Título: No improviso, tratamento é feito sem diagnóstico
Autor: Sassine, Vinicius
Fonte: O Globo, 17/02/2013, País, p. 5

Laudos das presas com transtorno não são enviados ao presídio

-BRASÍLIA- Nas alas de tratamento psiquiátrico em presídios e manicômios judiciários, o atendimento médico chega por último às mulheres. São universos predominantemente masculinos. Com autorização da Justiça, O GLOBO esteve no Presídio Feminino em Brasília e conversou com as quatro mulheres com transtornos em cumprimento de medida de segurança.
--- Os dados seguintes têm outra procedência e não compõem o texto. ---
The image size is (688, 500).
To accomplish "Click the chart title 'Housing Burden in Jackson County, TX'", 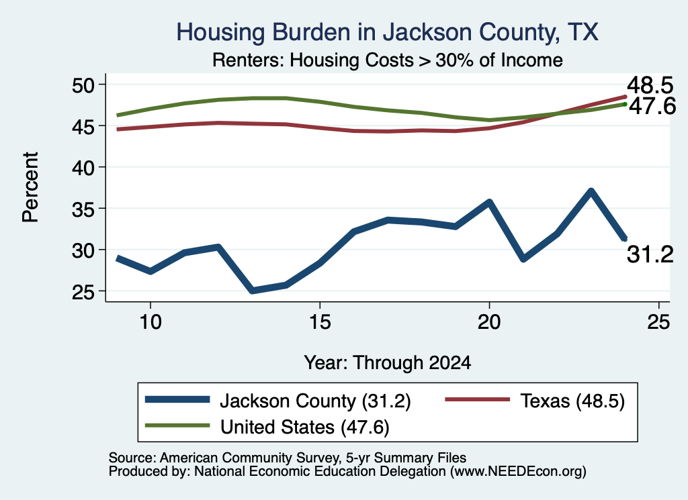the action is coord(387,32).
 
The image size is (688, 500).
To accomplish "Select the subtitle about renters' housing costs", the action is coord(388,60).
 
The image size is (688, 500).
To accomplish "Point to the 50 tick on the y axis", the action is coord(83,85).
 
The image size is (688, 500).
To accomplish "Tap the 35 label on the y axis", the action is coord(83,209).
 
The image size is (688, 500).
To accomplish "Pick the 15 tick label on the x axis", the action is coord(320,322).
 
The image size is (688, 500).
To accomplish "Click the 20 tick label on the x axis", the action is coord(489,322).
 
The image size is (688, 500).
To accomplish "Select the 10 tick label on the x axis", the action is coord(150,322).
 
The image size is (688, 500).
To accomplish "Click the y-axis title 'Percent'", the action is coord(31,187).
Elas estão habituadas ao cárcere, mesmo absolvidas pela Justiça. Reincidentes no crime, voltam ao Presídio Feminino, onde o consumo de crack é regra. Não faltam medicamentos às detentas, forma de controle e de manter o convívio com as presas nas outras celas. Quando conversaram, estavam medicadas. As quatro são mães, perderam o contato com os filhos e estão distantes da família.

O improviso é tão grande que o Presídio Feminino e a ala montada ao lado não têm os laudos psiquiátricos com os diagnósticos que determinaram a aplicação das medidas de segurança. Inicialmente, a direção se recusou a dar informações dos prontuários das detentas. Depois, admitiu que os laudos não foram encaminhados ao presídio. O "tratamento" médico é feito sem um diagnóstico oficial em mãos.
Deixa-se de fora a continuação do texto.